Lark adds, “I would have too.”

I turn around, grabbing the pot to boil water. Most of what we have in the refrigerator will go best over rice or pasta. “Girls, are we doing a rice, pasta, or a salad base tonight?”

Faye listens to the split vote between all three options. “Do we get to know what else is going with it?”

Lily opens the refrigerator doors and starts rattling off the half-used items and leftovers. “Two tomato halves, diced onion, some leftover chicken and dad’s shrimp scampi leftovers. There's half of a container of strawberries.” She turns toward me. “Dad, is that parsley or cilantro?”

“Cilantro,” I answer.

“Rice,” Faye calls out. “I have an idea. Am I allowed to help?”

I shift a glance to Lark, and then to Lily. “Can she help?”

They both give their happy yeses in unison, and I hold my arm out, ushering Faye to take the reins. “Kitchen sink dinner is all yours, Peach.”

Just under an hour later, I rinse off the last dish and add it to the dishwasher. “This one definitely means vivid energy,” Faye says as she points to the gemstone bracelet on Lily’s arm. “Here, let's figure out if you wear that during a new moon phase, if it will have healing capabilities that morph into something else.”

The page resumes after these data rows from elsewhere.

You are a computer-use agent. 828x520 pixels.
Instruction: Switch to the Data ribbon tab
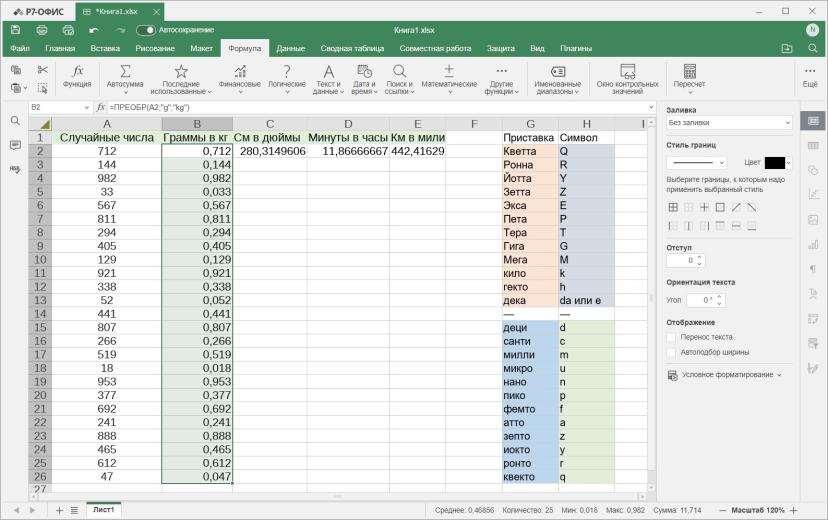pos(290,49)
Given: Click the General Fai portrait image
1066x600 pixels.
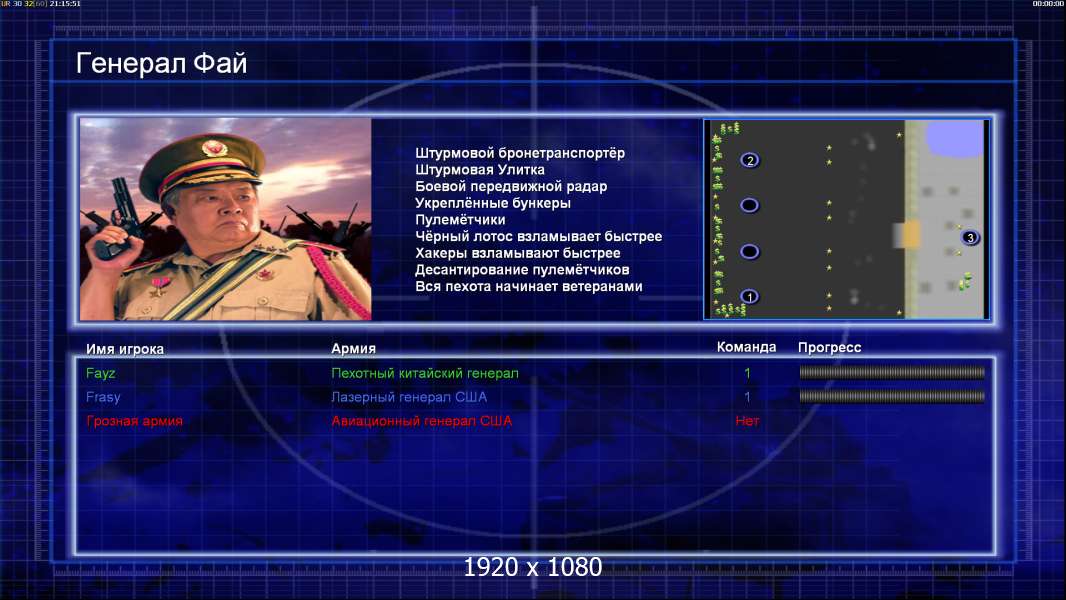Looking at the screenshot, I should point(226,219).
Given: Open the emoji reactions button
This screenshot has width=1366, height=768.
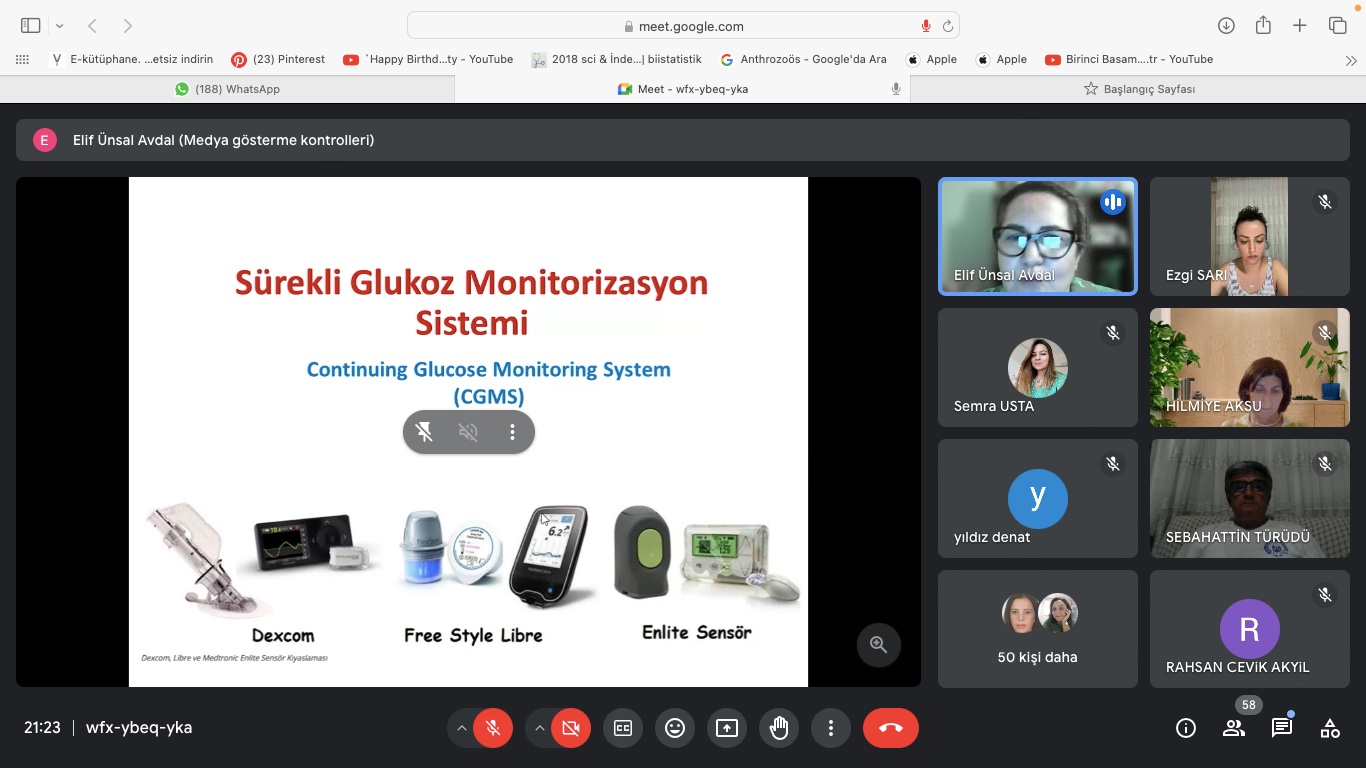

Lily laughs out, “Do you think that’s how it works? Like, everything is connected like that?”

Faye shrugs her shoulders. “Everything is connected in some way or another—gems and stalagmites seem like they might take some charge from the moon, don’t you think?”

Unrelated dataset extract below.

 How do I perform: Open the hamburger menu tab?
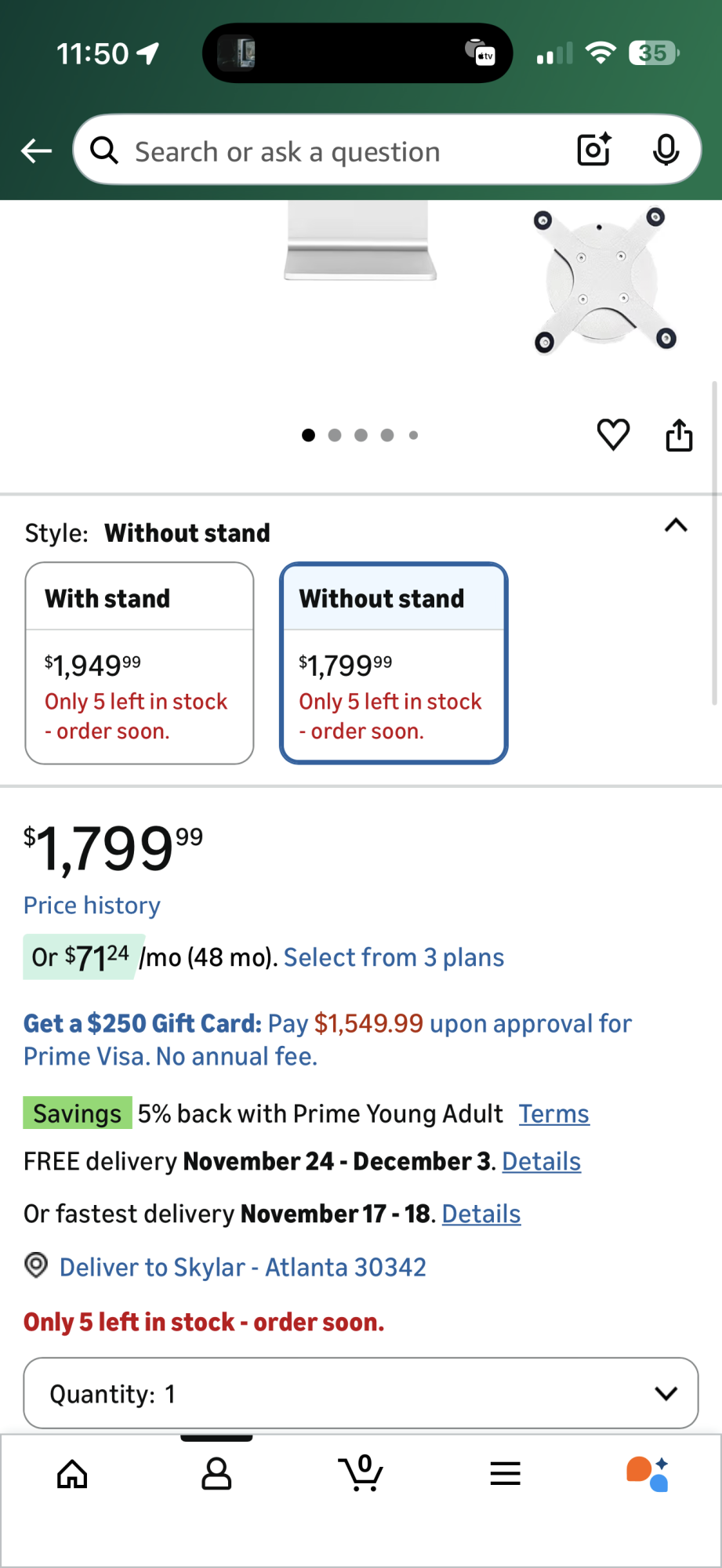[x=505, y=1474]
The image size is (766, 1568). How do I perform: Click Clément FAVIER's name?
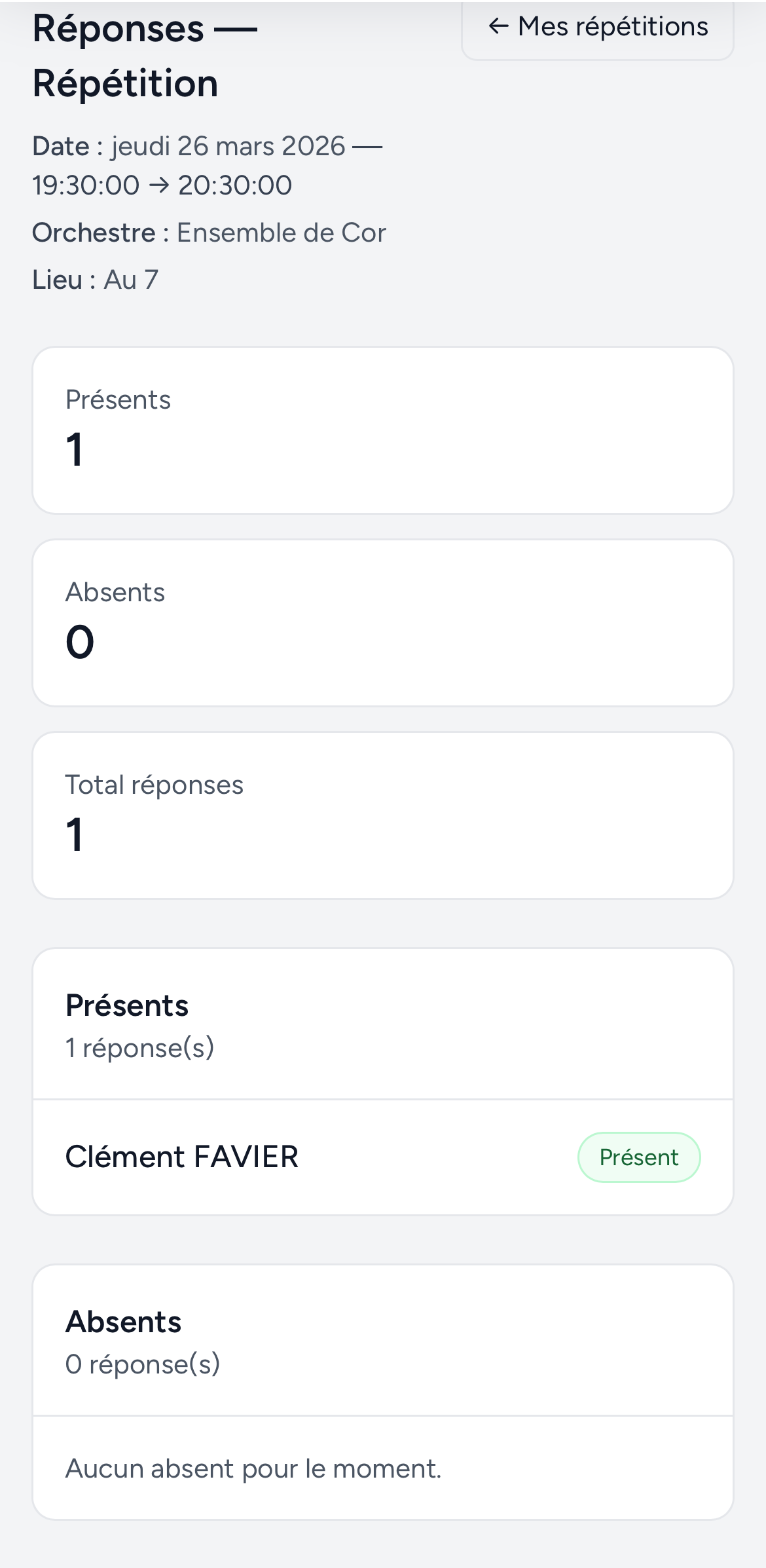(x=182, y=1157)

“Or the sun,” Lily says with interest.

“Dad,” Lark whispers next to me. When I look at her, she keeps her eyes trained on Lily and Faye.

“Yeah, sweetheart, what’s up?”

She keeps whispering, “That was, like, really good. It was better than the usual kitchen sink dinner. I’ve never had strawberries in a taco bowl, but it worked. And I kind of want it again another night.”

I lean into her space and ask something I’m hoping she’ll be on board with. “Should we ask her to come to dinner again, then?”

She’s watching what I am: Lily and Faye getting excited about the fact that it’s a waxing gibbous moon and Lily has a natural cluster of citrine.

“Yeah, I think it would be nice to have her here,” she says with a smile as she grabs her iPad and moves to the living room.

“Lark, you’re not allowed to watch an episode without me,” Lily calls out, storming into the living room after her sister.

Faye looks at the glass I slid in front of her after she takes a sip. “Why do I love this? What is this?”

It’s not hard to feel pride at hearing her say that. “It’s the bourbon I’m testing out.”

“I like it,” she hums with a relaxed grin.

“You’re looking a little more carefree than earlier today,” I tell her as she moves into the kitchen. Coming up behind me, she cages me in, wrapping her arms around my waist as I finish rinsing the last pan. She rests her head on my back, and I can’t move fast enough to dry my hands and turn around to hold her. I don’t know when it started feeling comfortable—this sense of ease when I’m around her, but on a night like tonight, I feel it. I feel how easy it would be to have more nights just like it.

As I settle into the weight of her leaning into me and my arms wrapped tight, my nerves kick in. In my gut, I know this could fall apart in a minute, and I plan to do everything in my power to make sure that doesn’t happen.